Teenage Wanderlust
I haven’t always wanted to travel. Football and music were my first obsessions. I can trace the addition of wanderlust to one particular weekend.
I spent my teenage years in a small commuter town, where three quarters of the population took the morning train to the City, leaving a shell of a place.
The dullness proved too much for some and several friends of mine ran away from home. To this day, I don’t know why they picked Swanage, but there they stayed. I went to visit a few months shy of my seventeenth birthday.
To a kid in denim jacket and a Smiths t-shirt, this was freedom. Over the weekend, I got drunk on cider, stoned on weed and fell in love with a runaway from Motherwell. She was rebellious and beautiful. A free spirit like none I’d known. She was in some sort of trouble and had to leave town. I remember accompanying her on a desperate journey to catch a National Express to London.
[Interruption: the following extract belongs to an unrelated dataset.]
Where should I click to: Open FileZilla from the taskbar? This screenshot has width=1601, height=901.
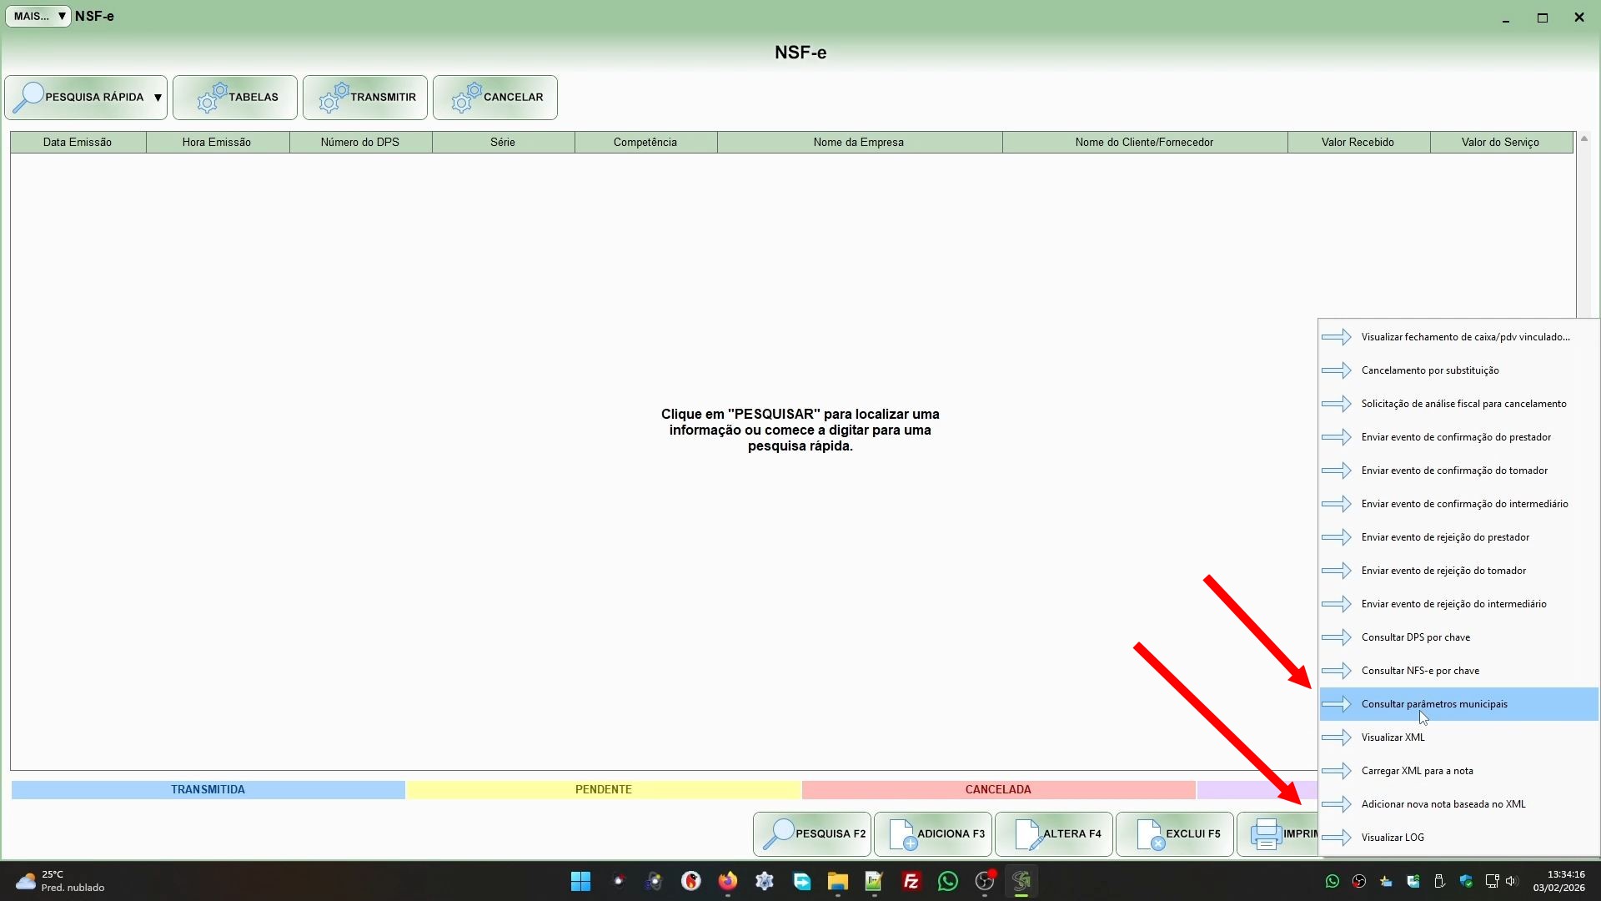[x=911, y=881]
The ferry from Studland delayed us and the connection was missed. She simply looked at the departure board and booked a seat to another city.
This was about the time I clicked into a different person. I was stranded and due in work at 9am the following morning (at the Bank of England!). I phoned my parents (livid), then a work colleague to explain my absence (amused) and spent a further day in this unregulated new world.
It was a weekend of instant nostalgia, where the furious reaction of my parents was something I didn’t fear and barely acknowledged. I was grounded for a while. No problem, I wanted to spend some time reliving the weekend. My little runaway ranaway again but the others returned from Swanage and joined the commuter stream. Swanage was their last adventure and it was my first.